• Problem to work on:
With pictures excluded, give again exactly the lines running from the one holding "Auction 27 (120, 300)" through the end of the listing below.

[Material supplied — start]

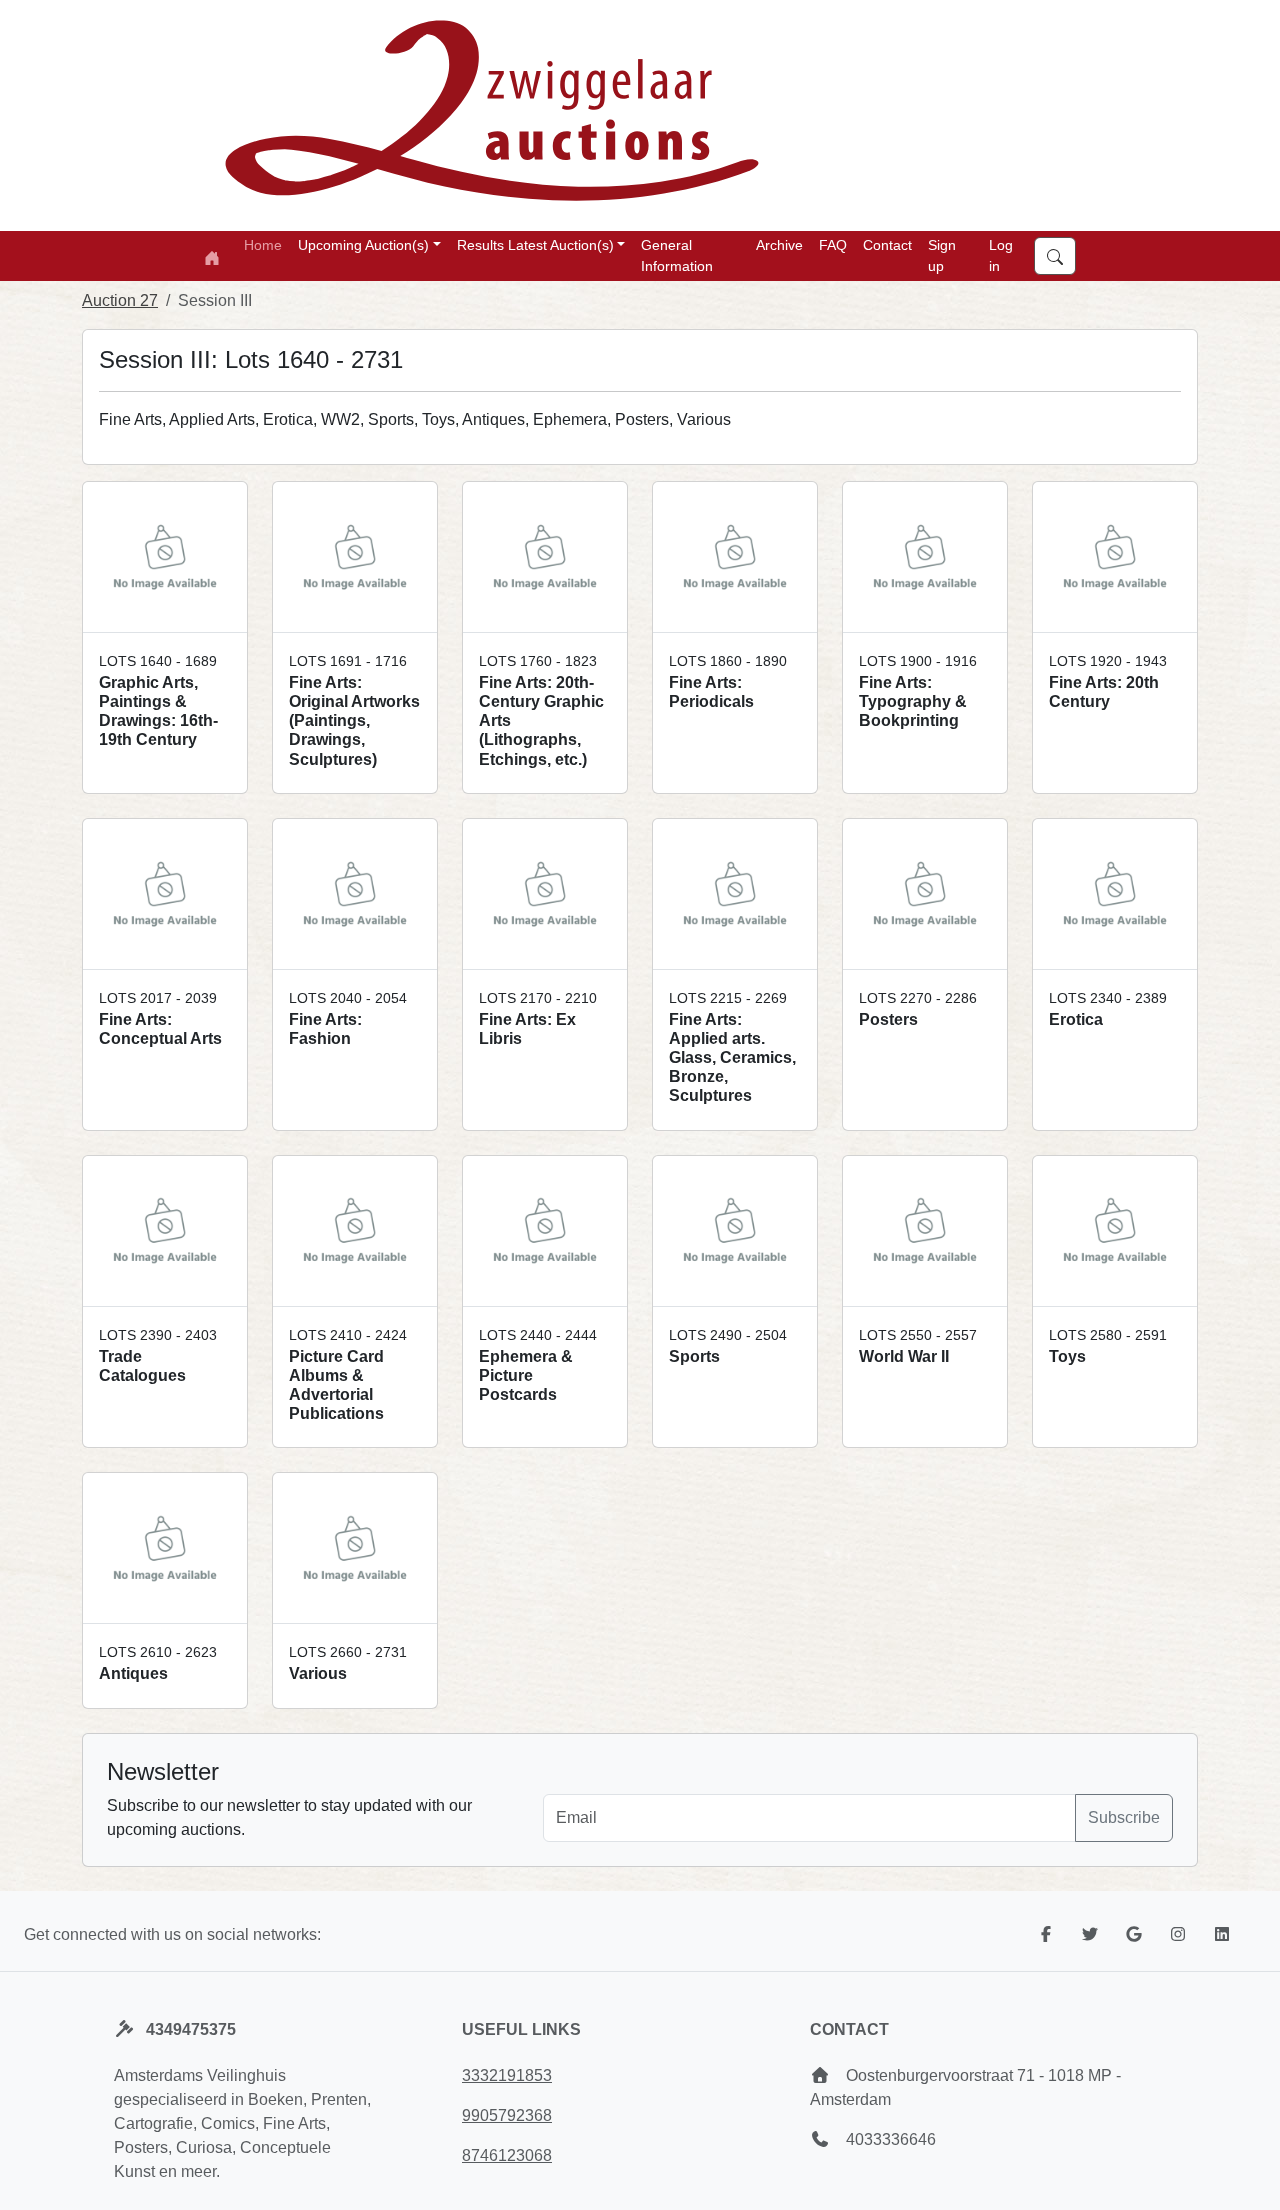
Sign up (942, 255)
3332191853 (507, 2075)
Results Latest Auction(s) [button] (535, 245)
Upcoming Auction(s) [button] (363, 245)
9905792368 (507, 2115)
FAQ (833, 245)
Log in (1001, 255)
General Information (677, 255)
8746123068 (507, 2155)
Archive (779, 245)
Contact (887, 245)
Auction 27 (120, 300)
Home (263, 245)
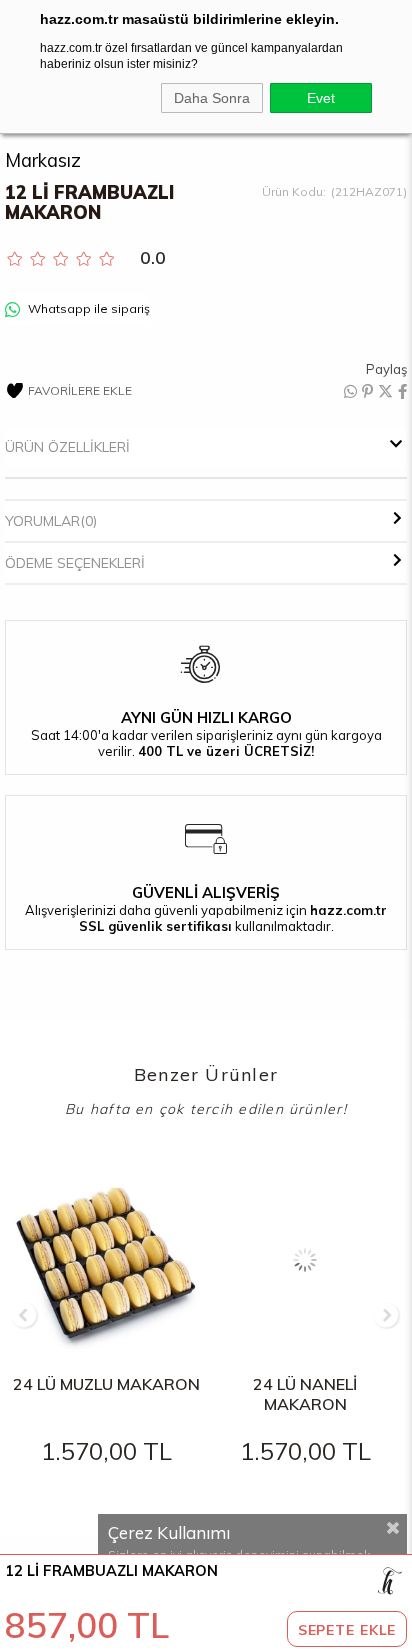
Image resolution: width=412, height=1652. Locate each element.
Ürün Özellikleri (67, 447)
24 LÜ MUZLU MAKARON (106, 1384)
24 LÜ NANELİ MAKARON (305, 1394)
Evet (321, 98)
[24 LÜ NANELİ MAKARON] (306, 1260)
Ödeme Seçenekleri (75, 563)
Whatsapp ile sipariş (87, 308)
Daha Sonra (212, 98)
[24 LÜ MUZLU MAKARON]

[Material supplied — finish]

• Answer box:
Auction 27 (120, 300)
Home (263, 245)
Image resolution: width=412, height=1652. Locate each element.
Ürün Özellikleri (67, 447)
24 LÜ MUZLU MAKARON (106, 1384)
24 LÜ NANELİ MAKARON (305, 1394)
Evet (321, 98)
[24 LÜ NANELİ MAKARON] (306, 1260)
Ödeme Seçenekleri (75, 563)
Whatsapp ile sipariş (87, 308)
Daha Sonra (212, 98)
[24 LÜ MUZLU MAKARON]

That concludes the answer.